Provided entries:
---*---

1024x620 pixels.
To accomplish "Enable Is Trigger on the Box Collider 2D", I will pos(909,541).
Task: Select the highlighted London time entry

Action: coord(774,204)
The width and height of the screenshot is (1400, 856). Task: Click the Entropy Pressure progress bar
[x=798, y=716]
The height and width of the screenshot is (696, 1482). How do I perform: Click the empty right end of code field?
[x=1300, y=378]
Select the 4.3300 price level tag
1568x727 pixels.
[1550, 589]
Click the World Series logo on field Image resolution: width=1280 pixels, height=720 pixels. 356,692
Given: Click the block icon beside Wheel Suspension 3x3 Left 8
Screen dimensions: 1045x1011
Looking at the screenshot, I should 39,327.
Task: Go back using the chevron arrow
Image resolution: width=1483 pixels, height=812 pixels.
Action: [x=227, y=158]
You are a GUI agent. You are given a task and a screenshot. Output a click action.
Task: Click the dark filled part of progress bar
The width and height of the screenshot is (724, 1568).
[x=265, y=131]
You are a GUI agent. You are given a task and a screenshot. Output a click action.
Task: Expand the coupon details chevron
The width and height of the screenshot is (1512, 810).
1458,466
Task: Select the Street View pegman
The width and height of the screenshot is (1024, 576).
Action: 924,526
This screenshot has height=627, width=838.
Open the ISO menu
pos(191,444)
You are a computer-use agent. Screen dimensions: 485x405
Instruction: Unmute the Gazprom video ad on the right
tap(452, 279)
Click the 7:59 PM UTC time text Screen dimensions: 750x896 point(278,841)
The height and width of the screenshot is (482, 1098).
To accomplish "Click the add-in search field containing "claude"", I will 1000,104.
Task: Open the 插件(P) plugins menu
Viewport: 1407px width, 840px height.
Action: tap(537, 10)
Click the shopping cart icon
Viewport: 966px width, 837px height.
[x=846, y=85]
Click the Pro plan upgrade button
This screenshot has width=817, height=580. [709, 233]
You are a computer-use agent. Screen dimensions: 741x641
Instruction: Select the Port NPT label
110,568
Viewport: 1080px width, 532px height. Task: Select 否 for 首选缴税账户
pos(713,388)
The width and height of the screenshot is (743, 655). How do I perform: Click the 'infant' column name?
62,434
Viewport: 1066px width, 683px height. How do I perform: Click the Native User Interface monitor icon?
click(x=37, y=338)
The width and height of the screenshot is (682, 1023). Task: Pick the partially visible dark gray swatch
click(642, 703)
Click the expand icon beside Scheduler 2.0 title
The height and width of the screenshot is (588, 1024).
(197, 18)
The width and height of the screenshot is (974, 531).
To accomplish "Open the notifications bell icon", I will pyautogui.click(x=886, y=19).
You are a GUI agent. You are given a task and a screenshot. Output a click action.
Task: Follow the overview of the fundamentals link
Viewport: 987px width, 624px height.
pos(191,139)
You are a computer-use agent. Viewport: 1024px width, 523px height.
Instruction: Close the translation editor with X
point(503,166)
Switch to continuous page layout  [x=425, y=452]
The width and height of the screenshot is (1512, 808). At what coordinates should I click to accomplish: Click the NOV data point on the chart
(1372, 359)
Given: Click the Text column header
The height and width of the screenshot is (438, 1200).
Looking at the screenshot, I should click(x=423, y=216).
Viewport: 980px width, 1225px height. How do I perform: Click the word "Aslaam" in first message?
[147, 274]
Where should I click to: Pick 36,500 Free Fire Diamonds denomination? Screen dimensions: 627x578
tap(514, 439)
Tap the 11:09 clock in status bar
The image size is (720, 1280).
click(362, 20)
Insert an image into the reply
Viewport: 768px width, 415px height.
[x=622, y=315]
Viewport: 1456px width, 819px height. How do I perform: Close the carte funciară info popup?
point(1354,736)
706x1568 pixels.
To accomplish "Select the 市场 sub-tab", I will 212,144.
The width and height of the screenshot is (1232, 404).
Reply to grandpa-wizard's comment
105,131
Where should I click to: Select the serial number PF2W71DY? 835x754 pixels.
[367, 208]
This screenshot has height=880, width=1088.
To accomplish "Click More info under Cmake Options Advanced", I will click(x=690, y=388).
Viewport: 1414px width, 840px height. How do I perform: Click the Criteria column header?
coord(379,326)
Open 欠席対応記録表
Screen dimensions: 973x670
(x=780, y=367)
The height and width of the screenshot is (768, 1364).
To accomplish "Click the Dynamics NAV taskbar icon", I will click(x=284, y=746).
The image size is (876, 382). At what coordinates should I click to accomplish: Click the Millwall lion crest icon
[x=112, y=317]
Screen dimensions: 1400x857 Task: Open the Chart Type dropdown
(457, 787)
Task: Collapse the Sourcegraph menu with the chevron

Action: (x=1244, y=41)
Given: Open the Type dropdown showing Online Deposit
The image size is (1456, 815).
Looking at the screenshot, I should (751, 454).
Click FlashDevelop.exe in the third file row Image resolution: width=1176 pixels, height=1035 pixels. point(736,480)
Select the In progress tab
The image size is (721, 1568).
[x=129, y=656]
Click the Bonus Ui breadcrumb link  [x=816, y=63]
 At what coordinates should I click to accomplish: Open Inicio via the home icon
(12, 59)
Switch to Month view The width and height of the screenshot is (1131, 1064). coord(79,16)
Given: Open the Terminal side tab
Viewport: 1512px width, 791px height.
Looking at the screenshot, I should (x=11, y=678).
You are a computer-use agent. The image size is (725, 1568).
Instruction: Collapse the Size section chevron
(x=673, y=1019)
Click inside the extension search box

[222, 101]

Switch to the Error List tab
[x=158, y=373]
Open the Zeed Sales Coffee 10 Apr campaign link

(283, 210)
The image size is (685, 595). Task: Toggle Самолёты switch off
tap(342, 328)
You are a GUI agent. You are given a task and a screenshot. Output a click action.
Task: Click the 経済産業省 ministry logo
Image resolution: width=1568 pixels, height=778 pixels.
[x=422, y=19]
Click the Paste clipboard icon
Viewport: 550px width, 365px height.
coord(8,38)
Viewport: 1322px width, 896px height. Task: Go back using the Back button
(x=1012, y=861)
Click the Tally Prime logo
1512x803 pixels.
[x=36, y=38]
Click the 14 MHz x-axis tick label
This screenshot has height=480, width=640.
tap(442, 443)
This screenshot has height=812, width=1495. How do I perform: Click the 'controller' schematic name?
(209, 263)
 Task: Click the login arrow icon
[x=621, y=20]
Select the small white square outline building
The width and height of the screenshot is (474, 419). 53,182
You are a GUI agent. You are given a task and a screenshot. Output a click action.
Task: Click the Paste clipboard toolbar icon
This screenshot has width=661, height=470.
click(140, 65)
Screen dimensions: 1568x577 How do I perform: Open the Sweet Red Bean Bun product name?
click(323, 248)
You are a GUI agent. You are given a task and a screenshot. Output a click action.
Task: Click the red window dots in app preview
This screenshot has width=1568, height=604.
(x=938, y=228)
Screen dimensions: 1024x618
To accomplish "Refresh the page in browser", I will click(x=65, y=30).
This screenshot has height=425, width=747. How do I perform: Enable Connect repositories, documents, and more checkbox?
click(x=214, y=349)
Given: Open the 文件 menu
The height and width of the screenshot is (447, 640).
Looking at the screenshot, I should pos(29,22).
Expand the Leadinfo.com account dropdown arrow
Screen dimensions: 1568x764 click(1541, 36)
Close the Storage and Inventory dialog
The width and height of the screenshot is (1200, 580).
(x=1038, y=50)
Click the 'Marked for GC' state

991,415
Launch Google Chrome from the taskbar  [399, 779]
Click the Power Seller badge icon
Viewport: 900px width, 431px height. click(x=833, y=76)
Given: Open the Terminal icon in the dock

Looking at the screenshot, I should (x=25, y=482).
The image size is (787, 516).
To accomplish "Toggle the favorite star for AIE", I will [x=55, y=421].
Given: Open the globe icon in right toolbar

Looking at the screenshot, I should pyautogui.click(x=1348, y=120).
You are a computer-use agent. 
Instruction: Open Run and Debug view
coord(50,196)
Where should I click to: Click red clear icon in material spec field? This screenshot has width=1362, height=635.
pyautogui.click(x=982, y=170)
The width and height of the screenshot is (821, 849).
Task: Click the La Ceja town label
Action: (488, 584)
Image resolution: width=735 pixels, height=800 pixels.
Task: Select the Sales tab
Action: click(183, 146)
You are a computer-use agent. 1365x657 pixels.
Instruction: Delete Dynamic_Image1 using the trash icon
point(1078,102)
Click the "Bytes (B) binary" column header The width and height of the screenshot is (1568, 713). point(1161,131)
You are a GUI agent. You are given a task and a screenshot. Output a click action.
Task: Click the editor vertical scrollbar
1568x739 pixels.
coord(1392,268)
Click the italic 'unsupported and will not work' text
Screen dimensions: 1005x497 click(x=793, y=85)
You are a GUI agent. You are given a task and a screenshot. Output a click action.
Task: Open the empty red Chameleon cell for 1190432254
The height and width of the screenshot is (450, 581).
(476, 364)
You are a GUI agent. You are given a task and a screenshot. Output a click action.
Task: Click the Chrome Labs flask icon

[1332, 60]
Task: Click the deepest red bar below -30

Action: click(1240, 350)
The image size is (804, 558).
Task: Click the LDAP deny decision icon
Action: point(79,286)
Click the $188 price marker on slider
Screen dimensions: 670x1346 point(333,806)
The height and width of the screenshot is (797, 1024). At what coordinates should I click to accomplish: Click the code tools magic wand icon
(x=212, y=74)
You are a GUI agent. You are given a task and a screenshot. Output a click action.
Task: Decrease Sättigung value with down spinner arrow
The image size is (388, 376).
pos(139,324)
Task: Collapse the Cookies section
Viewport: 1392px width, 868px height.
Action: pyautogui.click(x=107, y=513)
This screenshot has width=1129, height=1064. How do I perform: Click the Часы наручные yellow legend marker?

---*---

Required work:
Arrange the entries as a Markdown table with the columns No. and Text, one numbered row per line. Begin at the first line of the entries, continue through the line with "[1550, 589]", and leave out blank lines.

Correct answer:
| No. | Text |
|---|---|
| 1 | 1024x620 pixels. |
| 2 | To accomplish "Enable Is Trigger on the Box Collider 2D", I will pos(909,541). |
| 3 | Task: Select the highlighted London time entry |
| 4 | Action: coord(774,204) |
| 5 | The width and height of the screenshot is (1400, 856). Task: Click the Entropy Pressure progress bar |
| 6 | [x=798, y=716] |
| 7 | The height and width of the screenshot is (696, 1482). How do I perform: Click the empty right end of code field? |
| 8 | [x=1300, y=378] |
| 9 | Select the 4.3300 price level tag |
| 10 | 1568x727 pixels. |
| 11 | [1550, 589] |